But Bill Greer, a spokesman for the Food Marketing Institute in Arlington, Va., said there was no clear trend on service. The number of stores with deli and bakery service went up from 1995 to 2005, and more butchers were hired during that period.

In contrast, institute surveys show 70 percent of meat is sold by self-service, as is 84 percent of seafood.

Many stores maintain both self-service and full-service seafood sections, he said, but the number of full-service sections is declining, from 64 percent of all stores in 2002, to 60 percent in 2004.

“There’s been a general trend with supermarkets going self-serve with seafood products,” Greer said.

While Stop & Shop and some other chains have followed the self-serve path in the seafood section, consumers have taken to eating more of the product. People in the United States consumed 16.2 pounds of seafood, per capita, in 2005, according to data compiled by the National Marine Fisheries Service and the U.S. Department of Commerce.

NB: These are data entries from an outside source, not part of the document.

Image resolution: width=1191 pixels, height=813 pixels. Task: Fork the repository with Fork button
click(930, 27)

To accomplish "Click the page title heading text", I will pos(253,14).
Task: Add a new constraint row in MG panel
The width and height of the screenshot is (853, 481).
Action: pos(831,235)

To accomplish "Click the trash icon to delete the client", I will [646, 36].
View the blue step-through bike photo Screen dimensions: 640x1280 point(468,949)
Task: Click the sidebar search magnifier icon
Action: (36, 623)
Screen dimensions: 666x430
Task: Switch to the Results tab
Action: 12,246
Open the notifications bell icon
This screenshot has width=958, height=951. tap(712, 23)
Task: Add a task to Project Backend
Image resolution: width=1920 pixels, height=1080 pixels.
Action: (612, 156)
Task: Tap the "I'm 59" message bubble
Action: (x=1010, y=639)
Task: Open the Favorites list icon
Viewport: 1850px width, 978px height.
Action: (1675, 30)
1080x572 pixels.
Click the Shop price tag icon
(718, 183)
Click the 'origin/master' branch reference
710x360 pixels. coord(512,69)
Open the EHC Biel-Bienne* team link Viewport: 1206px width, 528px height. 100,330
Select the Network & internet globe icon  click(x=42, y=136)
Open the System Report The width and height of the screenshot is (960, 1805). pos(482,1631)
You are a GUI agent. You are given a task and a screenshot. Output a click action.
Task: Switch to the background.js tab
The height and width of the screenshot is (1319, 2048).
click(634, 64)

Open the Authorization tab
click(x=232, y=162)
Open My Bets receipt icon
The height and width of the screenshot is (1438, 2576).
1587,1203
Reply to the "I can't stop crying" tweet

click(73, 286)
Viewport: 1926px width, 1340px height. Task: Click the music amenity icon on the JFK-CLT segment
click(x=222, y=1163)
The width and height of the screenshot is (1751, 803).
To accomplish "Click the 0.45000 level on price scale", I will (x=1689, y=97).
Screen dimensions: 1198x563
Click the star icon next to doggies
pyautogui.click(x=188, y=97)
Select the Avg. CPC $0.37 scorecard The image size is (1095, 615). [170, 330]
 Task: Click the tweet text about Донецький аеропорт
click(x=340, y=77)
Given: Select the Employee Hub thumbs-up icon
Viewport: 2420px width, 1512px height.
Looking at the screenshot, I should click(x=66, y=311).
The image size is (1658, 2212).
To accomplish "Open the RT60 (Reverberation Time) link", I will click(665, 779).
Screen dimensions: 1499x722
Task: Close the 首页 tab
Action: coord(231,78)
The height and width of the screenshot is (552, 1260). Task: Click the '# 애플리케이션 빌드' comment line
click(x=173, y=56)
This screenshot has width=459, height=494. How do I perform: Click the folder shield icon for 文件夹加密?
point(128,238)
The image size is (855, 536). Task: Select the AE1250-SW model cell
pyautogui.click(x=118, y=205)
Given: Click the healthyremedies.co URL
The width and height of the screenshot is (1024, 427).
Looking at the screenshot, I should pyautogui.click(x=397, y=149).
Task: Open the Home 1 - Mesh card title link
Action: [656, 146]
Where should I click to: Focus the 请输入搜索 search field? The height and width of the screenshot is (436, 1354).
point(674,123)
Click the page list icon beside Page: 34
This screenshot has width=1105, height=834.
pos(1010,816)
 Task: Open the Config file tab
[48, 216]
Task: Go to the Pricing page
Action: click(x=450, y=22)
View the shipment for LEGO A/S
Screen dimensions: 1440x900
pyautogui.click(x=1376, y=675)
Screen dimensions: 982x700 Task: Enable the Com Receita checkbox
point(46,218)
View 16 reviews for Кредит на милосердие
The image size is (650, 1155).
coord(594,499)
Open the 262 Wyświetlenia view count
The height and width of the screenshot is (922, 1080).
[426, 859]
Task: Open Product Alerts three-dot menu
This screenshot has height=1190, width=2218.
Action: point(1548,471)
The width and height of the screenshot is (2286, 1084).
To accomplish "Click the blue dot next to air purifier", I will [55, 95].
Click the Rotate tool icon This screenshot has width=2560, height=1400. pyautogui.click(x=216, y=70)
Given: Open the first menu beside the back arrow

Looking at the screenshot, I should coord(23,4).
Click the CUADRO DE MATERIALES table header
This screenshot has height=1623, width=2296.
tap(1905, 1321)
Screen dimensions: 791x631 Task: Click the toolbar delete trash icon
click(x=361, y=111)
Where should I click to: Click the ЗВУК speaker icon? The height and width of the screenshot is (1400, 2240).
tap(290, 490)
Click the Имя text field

That’s up nearly 10 pounds from 2001, when it was 14.8 percent.

“We expect that this upward trend will continue due to the fact of the health benefits of seafood,” said Stacey Viera, of the National Fisheries Institute, a trade-member organization. “The industry is focusing on aquaculture [fish farming] as an affordable supply of seafood for a growing population.”

Five of the top 10 types of seafood that consumers like are at least farmed to some degree, including shrimp, salmon, catfish, tilapia and clams, according to the Fisheries Institute.

However, the move to self-service seafood sections may go against the grain of New Englanders, said Jim Riley, secretary/treasurer of Local 328 of the United Food and Commercial Workers Union, the union that represents about 10,000 Stop & Shop workers in Southeastern New England.

He said people in the region have a close connection to the ocean and high expectations for the seafood they eat.

“This is New England,” Riley said. “You don’t do this in New England; you don’t take that fresh seafood away.”

He worried that customers would go elsewhere in search of fresh seafood and never come back to Stop & Shop. “We believe it’s going to cost them customers,” Riley said.

It won’t, however, cost workers their jobs, he said.

The self-service sections are going into 24 stores in Rhode Island and Southeastern Massachusetts, he said, affecting about 50 members of Local 328. The workers are moving to other duties and shifts.

“It’s not like they’re going to be laid off,” Riley said. “They’re just going to be moved around.”

As for the bakery, floral or other departments, Stop & Shop has yet to announce its intentions, Keane said.

“Right now, we’re just talking about seafood,” Keane said.

The change in the seafood section comes after other moves the chain has made to cut prices.

Stop & Shop began working in price cuts last fall, starting with the produce section. Since then the cuts have moved into the paper and breakfast goods aisles. “We view these new prices as an evolution, as opposed to a one-night revolution,” Keane said.